Now, we actually start training the decoder. As a loss, we define the difference between the output of the decoder and the original image. We use the Adam optimizer to train the decoder. We can see that the output of the decoder gets better and better over time:

attack_optimizer = optim.SGD(invertion_model.parameters(), lr=5e-3, momentum=0.5)


def train_inversion(epochs):
    for epoch in range(epochs):
        for batch_idx, (data, target) in enumerate(inversion_train_loader):
            # get output vector
            output = mock_api_endpoint(model, data.float())
            data.float()
            # zero the parameter gradients
            attack_optimizer.zero_grad()
            # forward + backward + optimize
            output = invertion_model(target)
            if output.shape != data.shape:
                print("Shape mismatch")
                print(output.shape, data.shape)
                break
            loss = ((output - data) ** 2).mean()
            loss.backward()
            attack_optimizer.step()


            if batch_idx % log_interval == 0:
                print('Train Epoch: {} [{}/{} ({:.0f}%)]\tLoss: {:.6f}'.format(
                    epoch, batch_idx * len(data), len(inversion_train_loader.dataset),
                    100. * batch_idx / len(inversion_train_loader), loss.item()))

                train_losses.append(loss.item())
                train_counter.append(
                    (batch_idx * 16) + ((epoch - 1) * len(inversion_train_loader.dataset)))

train_inversion(epochs=3)

We can see that our model trains quite fast.
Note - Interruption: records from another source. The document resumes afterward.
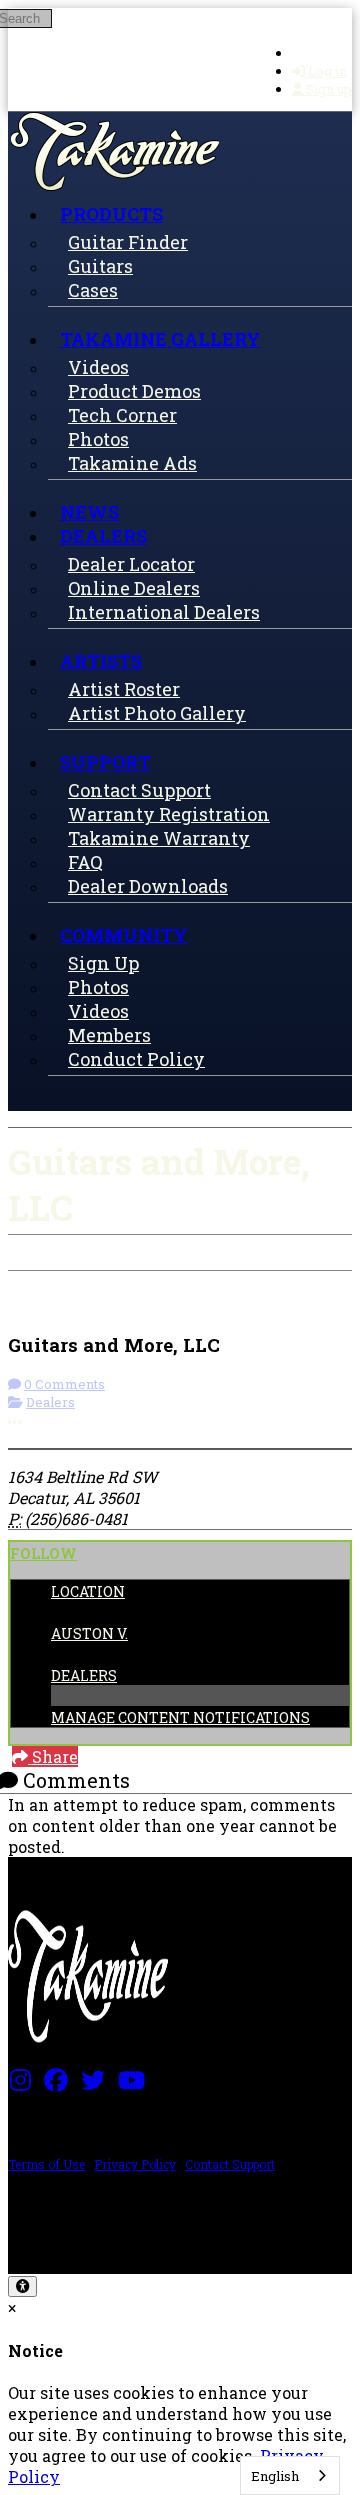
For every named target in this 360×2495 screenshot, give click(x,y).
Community (124, 935)
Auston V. (89, 1633)
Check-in (58, 1281)
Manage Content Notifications (180, 1717)
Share (53, 1756)
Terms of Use (46, 2164)
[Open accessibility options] (22, 2286)
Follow (43, 1553)
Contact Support (230, 2164)
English (275, 2476)
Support (105, 762)
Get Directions (176, 1281)
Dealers (103, 536)
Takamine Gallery (160, 339)
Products (111, 214)
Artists (101, 661)
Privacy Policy (135, 2164)
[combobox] (290, 2475)
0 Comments (64, 1384)
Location (88, 1591)
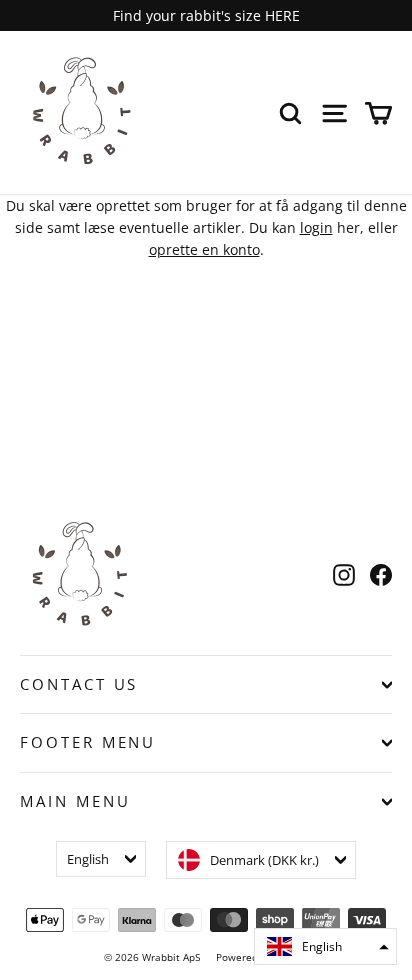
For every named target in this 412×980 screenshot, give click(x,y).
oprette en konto (204, 249)
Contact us (79, 684)
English (88, 859)
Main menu (75, 801)
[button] (325, 946)
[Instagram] (344, 574)
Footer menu (88, 742)
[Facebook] (381, 574)
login (316, 227)
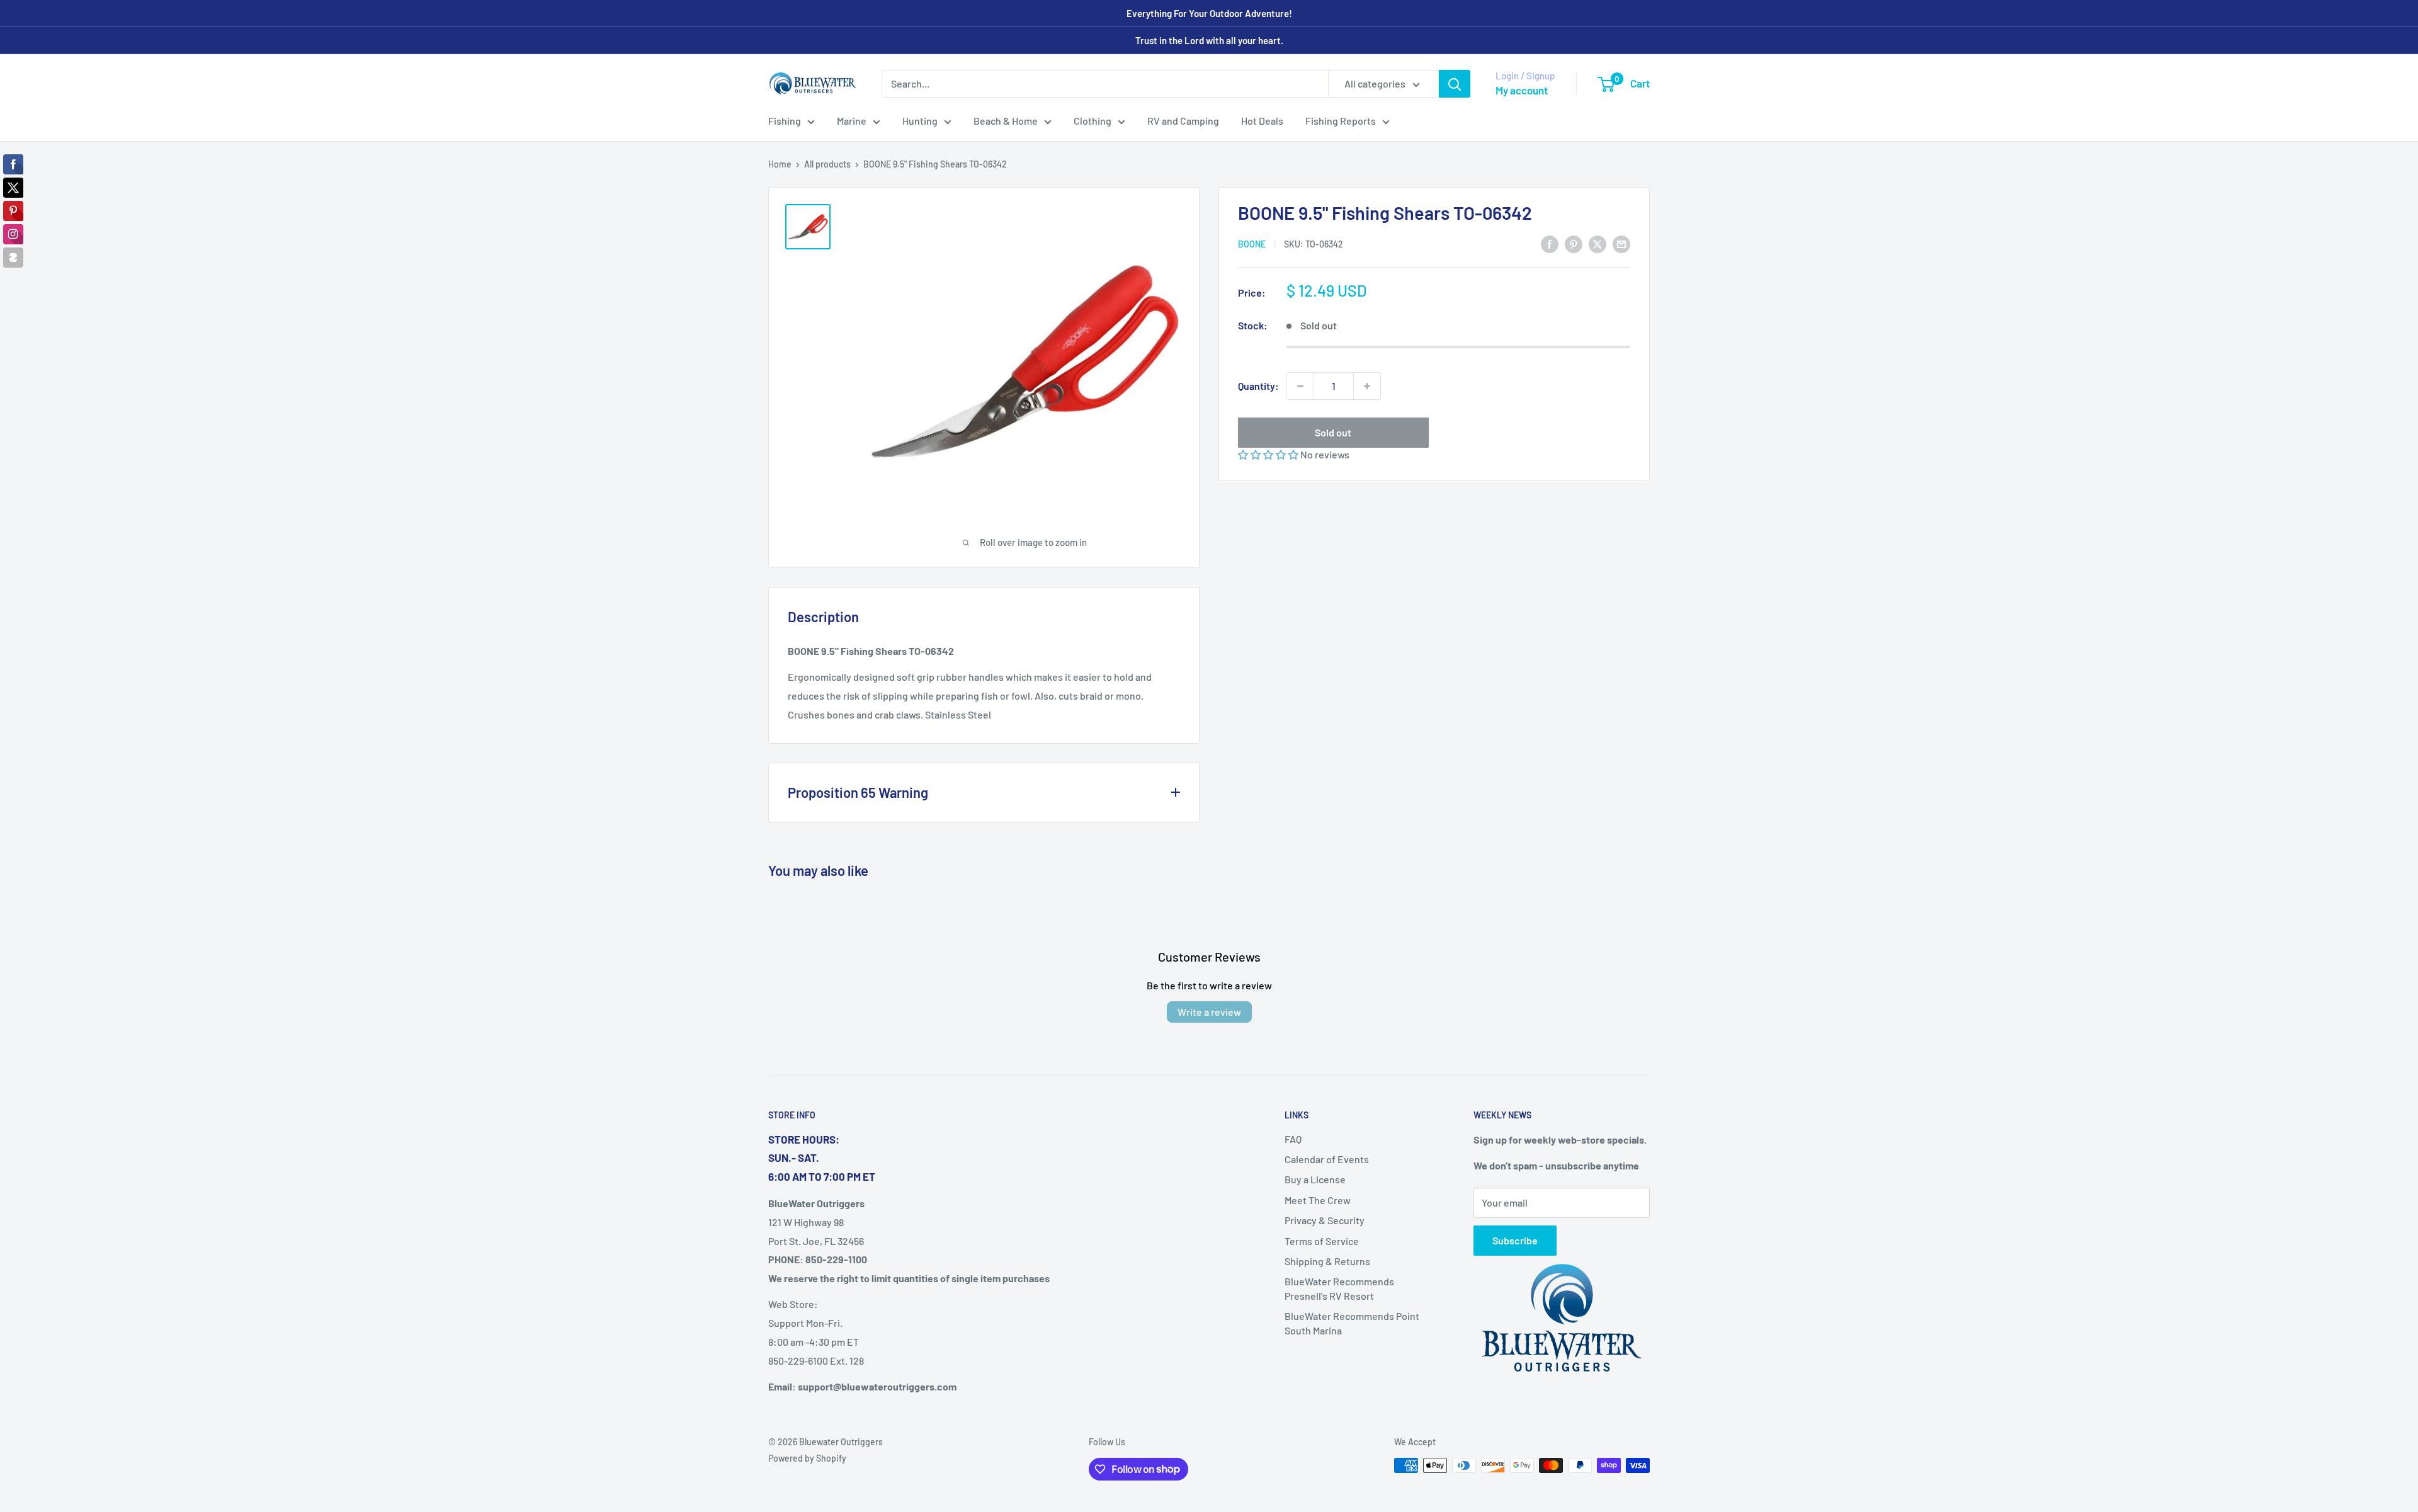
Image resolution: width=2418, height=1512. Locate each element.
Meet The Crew (1318, 1200)
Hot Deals (1262, 121)
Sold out (1333, 432)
After 3 epochs, we already get a pretty good result: plotted_loss Furthermore, our reconstructed images look quite good as well: predictions It seems like our model outputs 3 2 1 6 8 as the most probable classes that the model gives as output!

Applications

Model Inversion can also be used to reconstruct training images from a model. This can be used to reconstruct training images from a model and thus, potentially, leak sensitive information. For example, if a model is trained on medical data, it might be possible to reconstruct the original images from the model. This can be used to leak sensitive information about the patients. One potential workaround could be to use differential privacy to prevent model inversion attacks.